It may seem strange, that a natural fuel can have such a bizarre effect on a nation’s favourite drink – strangely enough, this is exactly what’s happening in Germany.
The story begins in Bavaria – one of the most famous beer-loving regions in Germany. The area has 615 breweries and gave Germany its famous beer purity law, dating back to 1516. In its current form, the law permits only four ingredients: malted grain, hops, yeast and water to be used to brew the beer. However, it is only one of these that is causing a real stir.
In the past two years, the price of barley has soared by more than 40 percent, to around 385 Euro per tonne from around 270 euros a tonne two years ago, according to the Bavarian Brewers’ Association. Farmers are planting crops such as rapeseed and corn that can be turned into ethanol or bio-diesel – a fuel made from vegetable oil.

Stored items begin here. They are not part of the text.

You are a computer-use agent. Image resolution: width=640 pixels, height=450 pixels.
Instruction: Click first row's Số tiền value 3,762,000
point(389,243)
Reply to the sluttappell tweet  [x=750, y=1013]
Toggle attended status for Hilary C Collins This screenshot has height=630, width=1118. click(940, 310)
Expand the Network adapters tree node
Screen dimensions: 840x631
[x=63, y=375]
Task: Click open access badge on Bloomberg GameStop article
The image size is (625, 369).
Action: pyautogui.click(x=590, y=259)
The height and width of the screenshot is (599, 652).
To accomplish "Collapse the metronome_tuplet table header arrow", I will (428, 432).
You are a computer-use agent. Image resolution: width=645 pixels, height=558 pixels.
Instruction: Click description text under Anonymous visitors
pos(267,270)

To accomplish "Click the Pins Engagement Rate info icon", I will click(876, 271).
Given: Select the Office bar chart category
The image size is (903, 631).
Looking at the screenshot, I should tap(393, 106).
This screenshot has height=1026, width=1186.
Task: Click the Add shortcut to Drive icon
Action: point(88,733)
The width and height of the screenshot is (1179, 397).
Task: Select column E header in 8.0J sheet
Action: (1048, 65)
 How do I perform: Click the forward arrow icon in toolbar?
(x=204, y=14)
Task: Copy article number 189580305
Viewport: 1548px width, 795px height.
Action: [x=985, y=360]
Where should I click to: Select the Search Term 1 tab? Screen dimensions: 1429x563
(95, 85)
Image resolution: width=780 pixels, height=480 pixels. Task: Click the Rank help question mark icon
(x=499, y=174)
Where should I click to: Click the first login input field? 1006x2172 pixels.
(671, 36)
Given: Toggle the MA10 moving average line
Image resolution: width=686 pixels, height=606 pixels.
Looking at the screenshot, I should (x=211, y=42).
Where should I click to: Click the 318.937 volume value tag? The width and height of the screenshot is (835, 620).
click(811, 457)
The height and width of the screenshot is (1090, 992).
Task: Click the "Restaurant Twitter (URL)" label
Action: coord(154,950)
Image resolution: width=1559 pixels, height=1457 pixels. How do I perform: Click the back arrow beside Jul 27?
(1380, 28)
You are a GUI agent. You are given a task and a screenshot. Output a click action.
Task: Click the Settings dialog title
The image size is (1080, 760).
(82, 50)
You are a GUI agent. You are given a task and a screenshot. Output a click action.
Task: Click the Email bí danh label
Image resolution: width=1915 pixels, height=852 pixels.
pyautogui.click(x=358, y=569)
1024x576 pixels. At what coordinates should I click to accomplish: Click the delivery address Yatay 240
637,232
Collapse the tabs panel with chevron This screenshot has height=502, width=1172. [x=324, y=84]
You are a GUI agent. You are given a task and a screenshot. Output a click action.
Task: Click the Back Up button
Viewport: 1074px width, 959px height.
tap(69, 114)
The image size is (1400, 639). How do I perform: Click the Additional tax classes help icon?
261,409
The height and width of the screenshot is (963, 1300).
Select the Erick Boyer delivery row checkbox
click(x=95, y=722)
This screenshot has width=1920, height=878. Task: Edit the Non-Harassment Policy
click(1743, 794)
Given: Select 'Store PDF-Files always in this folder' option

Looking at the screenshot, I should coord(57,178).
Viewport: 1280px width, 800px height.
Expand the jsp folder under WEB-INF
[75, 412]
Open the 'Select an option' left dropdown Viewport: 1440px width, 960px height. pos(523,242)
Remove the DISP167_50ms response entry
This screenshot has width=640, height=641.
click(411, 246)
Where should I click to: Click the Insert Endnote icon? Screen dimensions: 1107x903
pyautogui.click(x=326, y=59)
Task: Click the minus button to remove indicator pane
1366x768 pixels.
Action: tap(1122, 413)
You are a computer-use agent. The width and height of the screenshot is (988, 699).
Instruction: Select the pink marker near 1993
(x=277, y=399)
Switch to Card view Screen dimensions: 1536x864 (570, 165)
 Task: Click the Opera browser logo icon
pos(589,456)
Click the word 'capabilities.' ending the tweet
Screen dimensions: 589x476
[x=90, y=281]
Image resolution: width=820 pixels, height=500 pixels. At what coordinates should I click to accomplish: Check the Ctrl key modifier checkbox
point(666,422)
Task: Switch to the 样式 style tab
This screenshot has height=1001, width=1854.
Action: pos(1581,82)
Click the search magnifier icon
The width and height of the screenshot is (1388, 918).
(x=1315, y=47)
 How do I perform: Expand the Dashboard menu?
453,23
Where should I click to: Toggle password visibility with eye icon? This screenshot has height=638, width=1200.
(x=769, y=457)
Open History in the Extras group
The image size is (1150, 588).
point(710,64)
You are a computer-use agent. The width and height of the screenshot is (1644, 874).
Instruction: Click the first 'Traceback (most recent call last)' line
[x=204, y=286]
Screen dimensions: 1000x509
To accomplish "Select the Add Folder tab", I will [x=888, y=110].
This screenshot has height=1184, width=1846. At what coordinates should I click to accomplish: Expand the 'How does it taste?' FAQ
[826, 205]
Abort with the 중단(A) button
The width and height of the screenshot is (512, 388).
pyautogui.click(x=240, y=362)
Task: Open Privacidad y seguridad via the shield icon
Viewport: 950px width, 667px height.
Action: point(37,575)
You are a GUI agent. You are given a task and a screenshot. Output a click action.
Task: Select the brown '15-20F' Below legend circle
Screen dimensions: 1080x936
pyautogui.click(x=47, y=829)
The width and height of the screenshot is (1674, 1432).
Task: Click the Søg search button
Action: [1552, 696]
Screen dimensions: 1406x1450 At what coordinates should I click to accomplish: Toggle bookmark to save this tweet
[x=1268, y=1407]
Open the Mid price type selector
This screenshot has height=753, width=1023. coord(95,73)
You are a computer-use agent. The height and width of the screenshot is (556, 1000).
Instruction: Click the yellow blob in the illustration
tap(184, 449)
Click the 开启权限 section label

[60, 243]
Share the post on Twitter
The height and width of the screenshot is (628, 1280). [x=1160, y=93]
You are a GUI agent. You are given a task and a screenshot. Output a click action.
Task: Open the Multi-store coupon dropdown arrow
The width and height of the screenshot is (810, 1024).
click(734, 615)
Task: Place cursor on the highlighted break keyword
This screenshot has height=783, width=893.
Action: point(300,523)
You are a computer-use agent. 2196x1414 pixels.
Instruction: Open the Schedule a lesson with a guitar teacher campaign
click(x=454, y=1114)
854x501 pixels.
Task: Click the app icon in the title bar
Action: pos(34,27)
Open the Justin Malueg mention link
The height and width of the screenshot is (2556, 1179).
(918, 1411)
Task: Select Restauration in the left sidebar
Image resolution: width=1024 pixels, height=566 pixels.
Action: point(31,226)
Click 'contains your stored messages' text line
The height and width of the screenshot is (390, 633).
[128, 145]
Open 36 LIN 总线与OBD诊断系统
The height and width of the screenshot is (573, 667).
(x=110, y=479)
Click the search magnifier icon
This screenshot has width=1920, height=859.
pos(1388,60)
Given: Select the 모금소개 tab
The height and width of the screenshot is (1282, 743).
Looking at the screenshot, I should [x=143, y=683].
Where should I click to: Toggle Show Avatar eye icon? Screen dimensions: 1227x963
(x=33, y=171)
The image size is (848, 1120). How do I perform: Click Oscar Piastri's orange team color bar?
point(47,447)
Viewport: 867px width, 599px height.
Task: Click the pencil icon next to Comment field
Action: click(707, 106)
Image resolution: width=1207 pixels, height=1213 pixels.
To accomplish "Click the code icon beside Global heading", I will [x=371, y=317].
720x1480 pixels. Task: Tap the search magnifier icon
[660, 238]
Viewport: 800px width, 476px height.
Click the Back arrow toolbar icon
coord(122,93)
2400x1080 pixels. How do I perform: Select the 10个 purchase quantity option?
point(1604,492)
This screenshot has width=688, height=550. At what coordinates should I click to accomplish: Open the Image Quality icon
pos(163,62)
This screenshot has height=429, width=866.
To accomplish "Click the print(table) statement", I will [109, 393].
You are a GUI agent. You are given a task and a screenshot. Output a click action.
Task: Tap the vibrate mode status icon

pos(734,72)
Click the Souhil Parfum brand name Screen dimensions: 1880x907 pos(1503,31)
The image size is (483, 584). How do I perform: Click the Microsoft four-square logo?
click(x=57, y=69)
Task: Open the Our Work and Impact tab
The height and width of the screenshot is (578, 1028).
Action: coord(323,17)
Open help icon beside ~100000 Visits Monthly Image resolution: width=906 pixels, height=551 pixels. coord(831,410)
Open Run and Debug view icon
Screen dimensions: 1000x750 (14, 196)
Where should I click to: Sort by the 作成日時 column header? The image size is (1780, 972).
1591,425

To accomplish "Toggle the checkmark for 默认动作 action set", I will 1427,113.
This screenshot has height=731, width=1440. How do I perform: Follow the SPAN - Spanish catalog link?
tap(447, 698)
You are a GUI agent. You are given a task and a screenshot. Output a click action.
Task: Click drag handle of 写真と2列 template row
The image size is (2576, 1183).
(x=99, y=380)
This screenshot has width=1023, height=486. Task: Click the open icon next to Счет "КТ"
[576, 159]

The German government subsidises biofuel crops at the rate of 45 euros per hectare and therefore some farmers see it as a better alternative to growing barley, which traditionally has not yielded high profits.
This is not good news for Germany’s beer lovers “people expect it to be as inexpensive as other basic staples like eggs, bread and milk,” said Erdmann, director of the family-owned Ayinger brewery. The hike in price is straining smaller, family owned breweries, that cannot afford to pay the increase.
For many, the price fluctuations in Germany will echo what happened in Mexico, when increased demand for corn to make ethanol in the United States pushed up the price of tortillas.
Last week, the United Nations tried to phase down enthusiasm over biofuels, pointing out that the diversion of land to grow crops for fuel will increase prices for basic food commodities.